#### TASK TO CARRY OUT:
Pick out every line in the records below that contains the string "This". Case counts.

= = = = =

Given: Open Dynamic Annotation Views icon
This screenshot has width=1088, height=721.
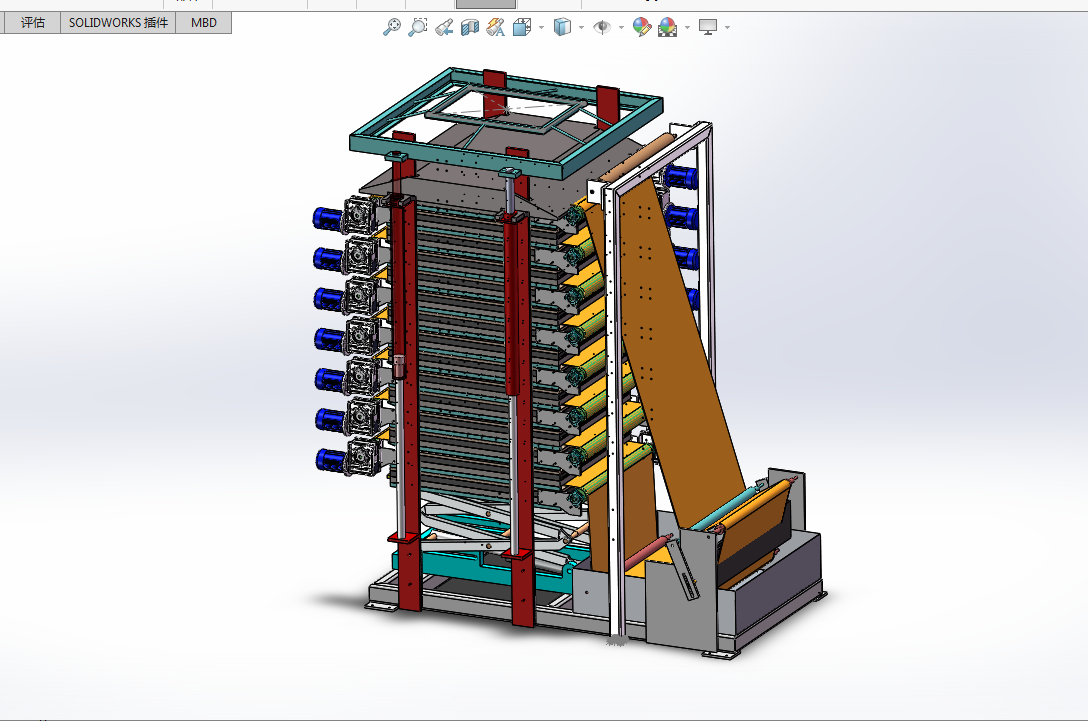Looking at the screenshot, I should pos(495,27).
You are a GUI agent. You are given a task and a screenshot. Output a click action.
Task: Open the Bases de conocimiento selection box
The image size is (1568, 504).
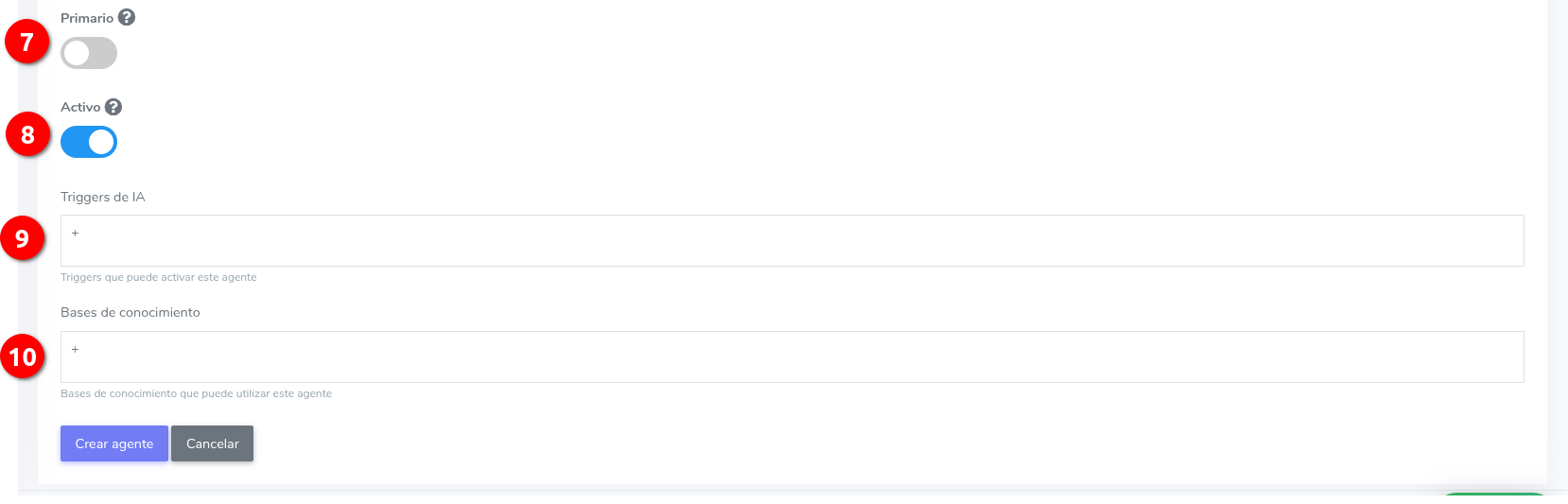[793, 356]
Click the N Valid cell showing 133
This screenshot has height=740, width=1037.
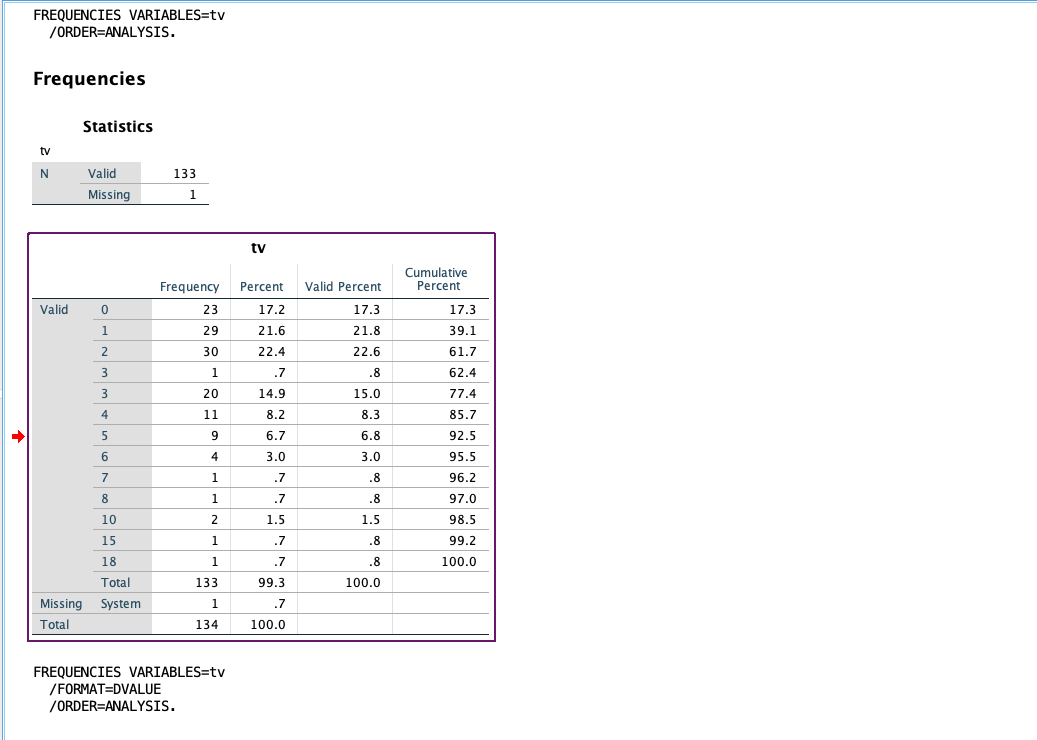point(184,173)
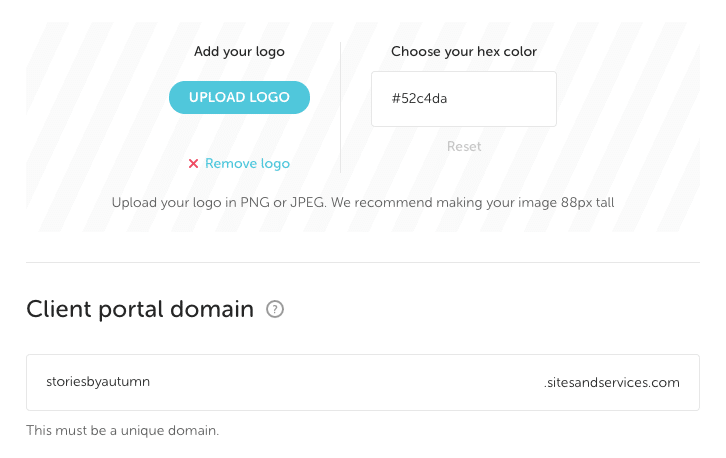
Task: Click the .sitesandservices.com domain suffix
Action: [611, 382]
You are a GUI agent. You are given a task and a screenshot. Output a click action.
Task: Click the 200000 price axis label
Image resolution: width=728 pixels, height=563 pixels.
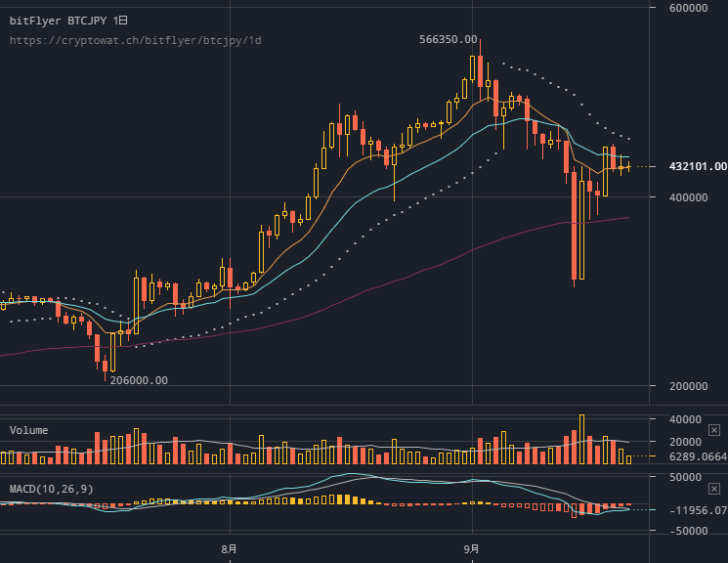click(687, 386)
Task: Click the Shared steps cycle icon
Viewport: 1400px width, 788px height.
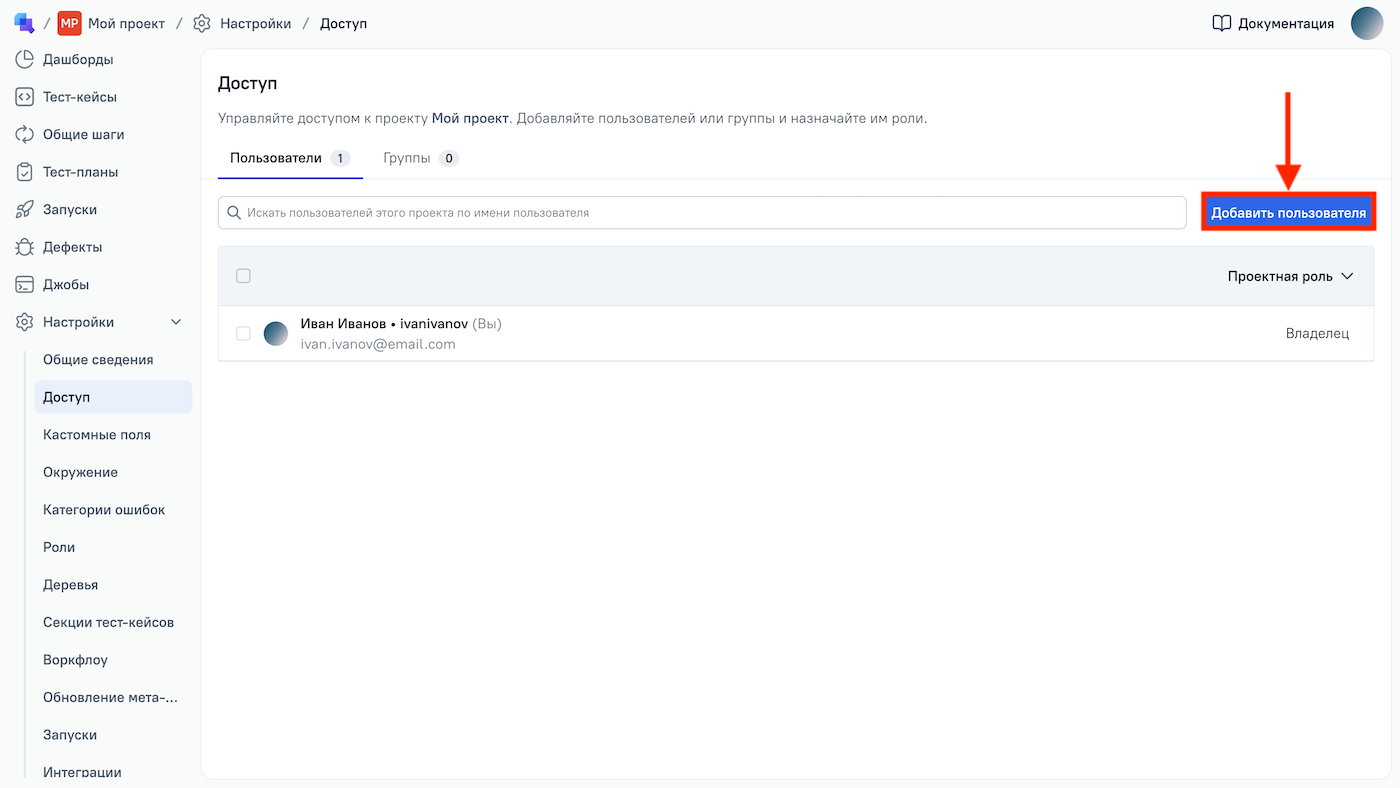Action: click(x=25, y=134)
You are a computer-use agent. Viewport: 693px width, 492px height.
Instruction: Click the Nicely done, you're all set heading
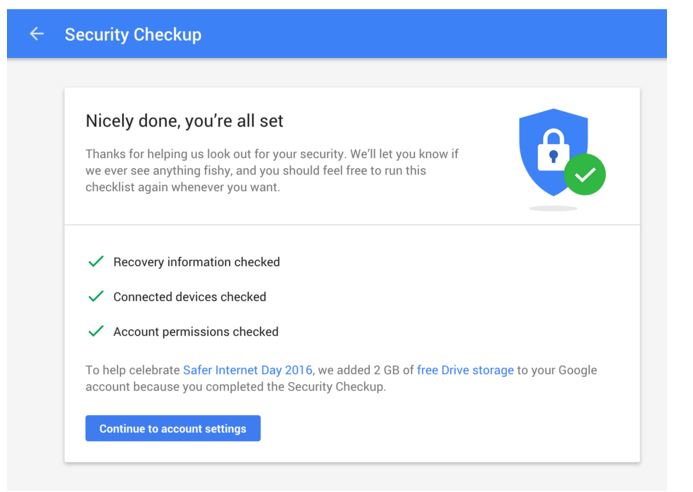point(184,121)
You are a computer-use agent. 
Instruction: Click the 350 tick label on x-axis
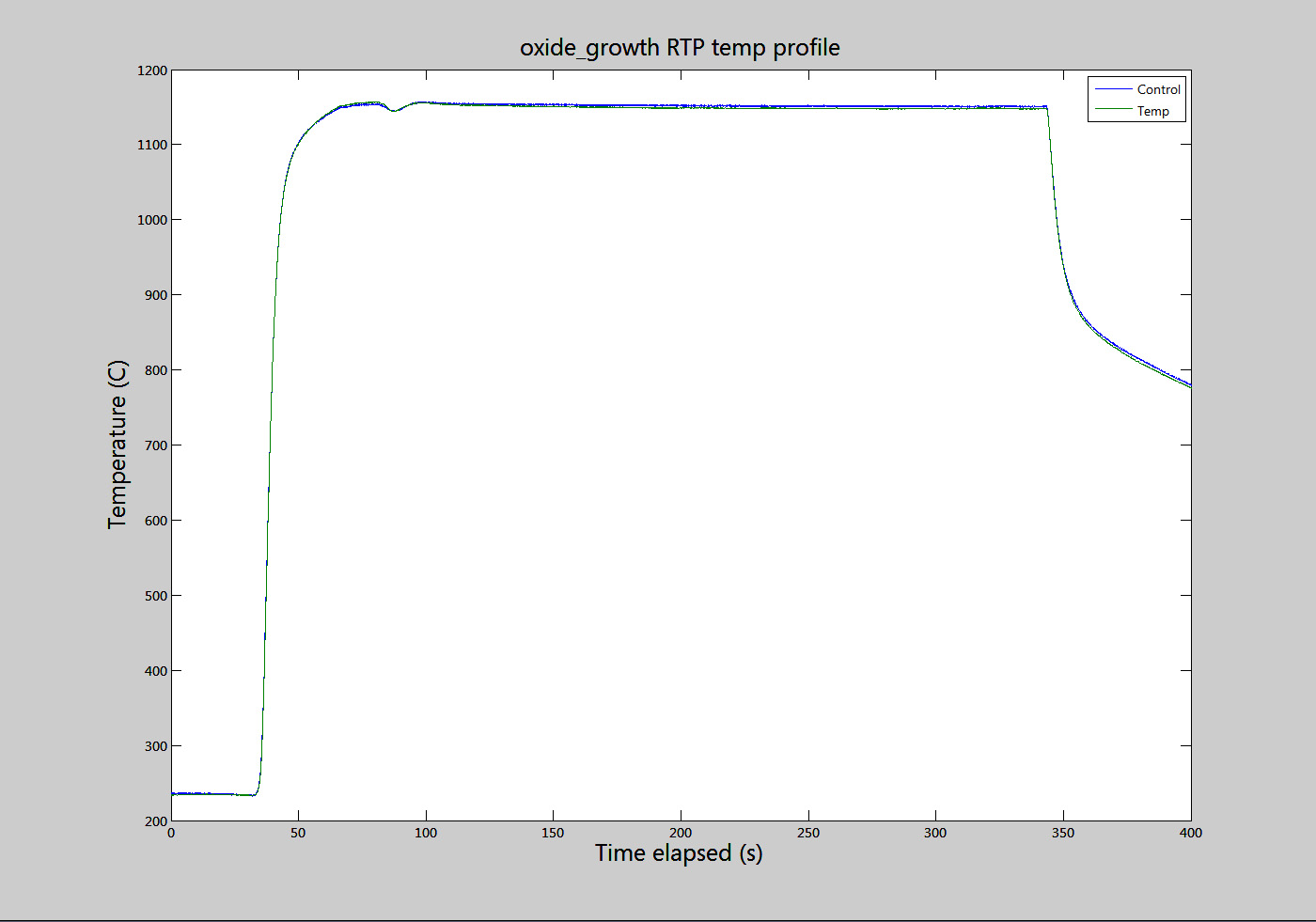(x=1063, y=833)
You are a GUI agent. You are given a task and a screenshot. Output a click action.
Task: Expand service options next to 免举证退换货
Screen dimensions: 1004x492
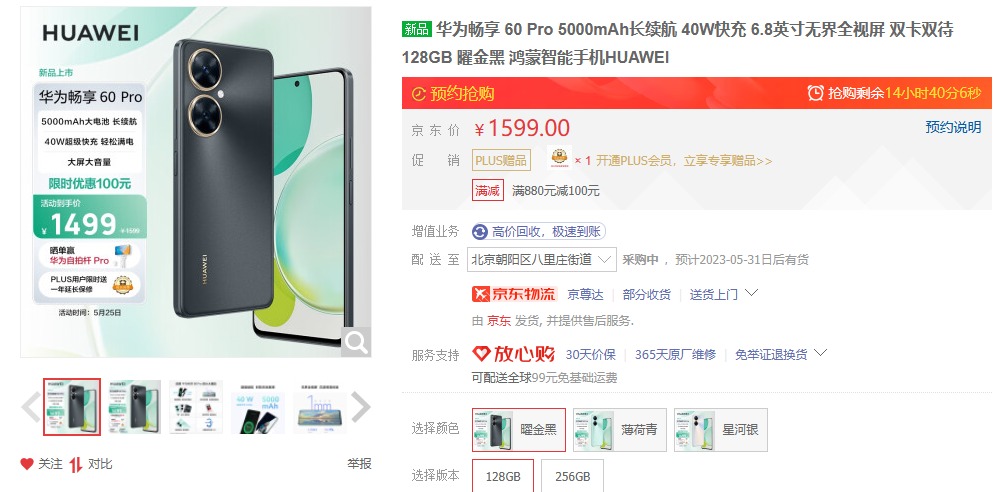coord(820,352)
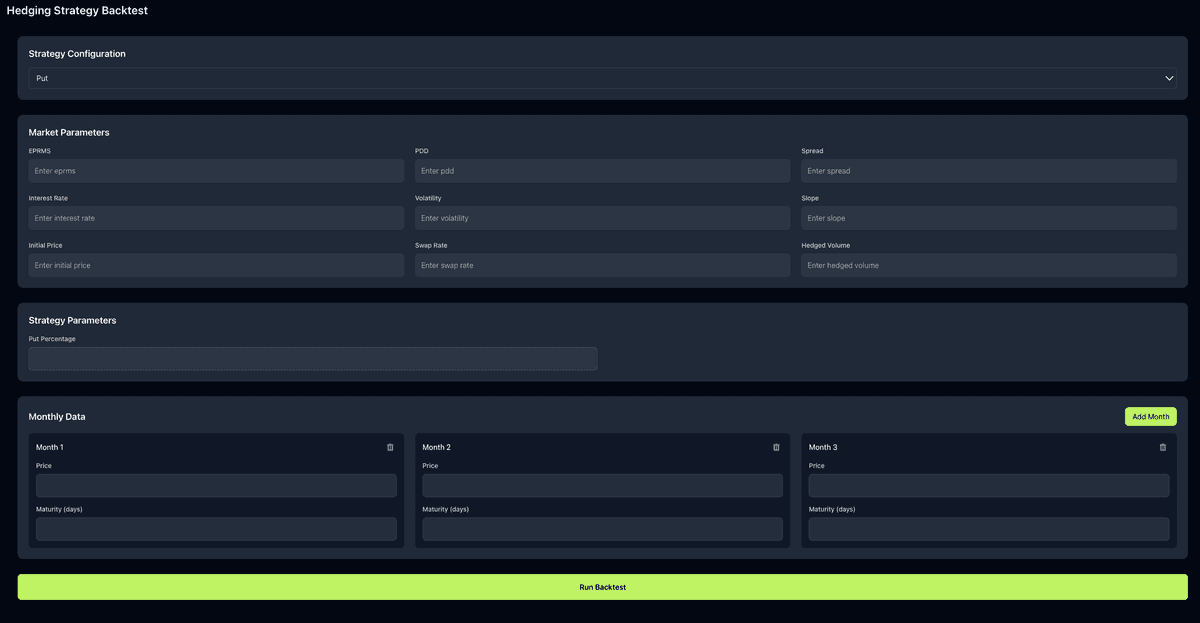The image size is (1200, 623).
Task: Click the Put Percentage input
Action: pos(313,359)
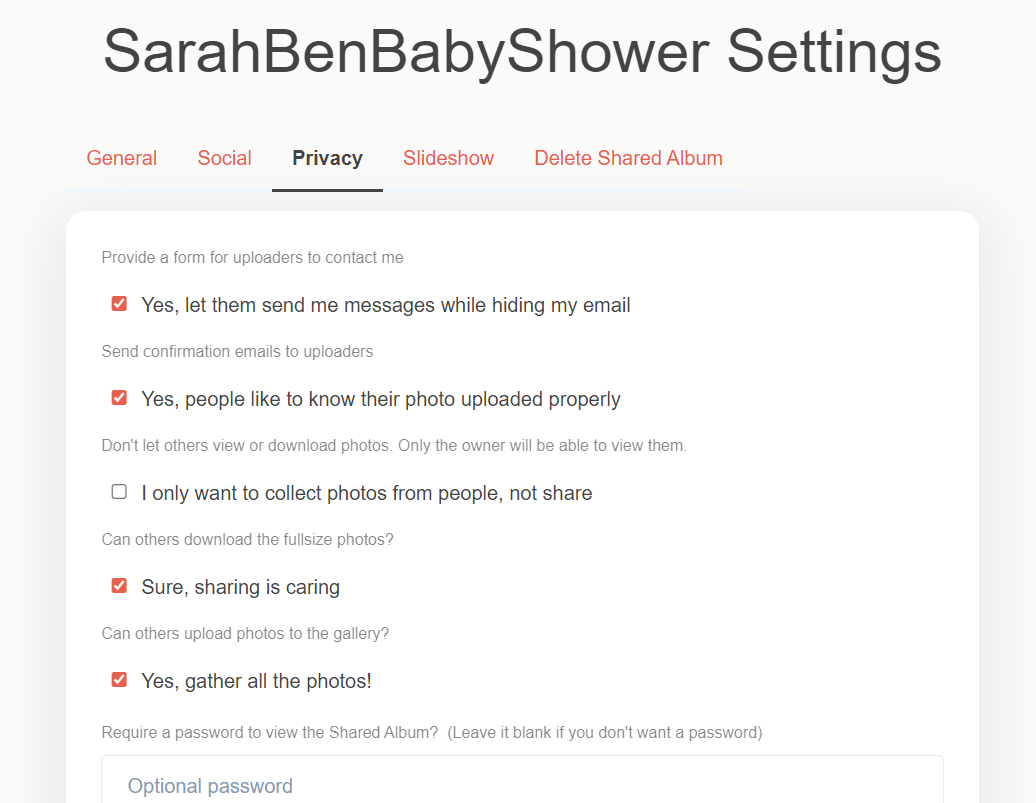Disable confirmation emails to uploaders

click(119, 397)
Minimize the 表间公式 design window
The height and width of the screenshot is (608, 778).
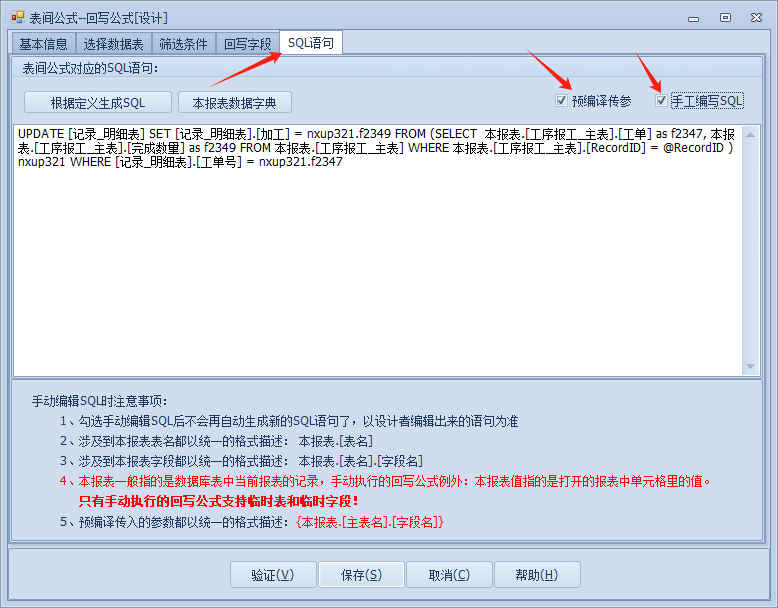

= = = = =

#### WRITTEN ANSWER:
This screenshot has width=1088, height=721.
This screenshot has height=740, width=1037.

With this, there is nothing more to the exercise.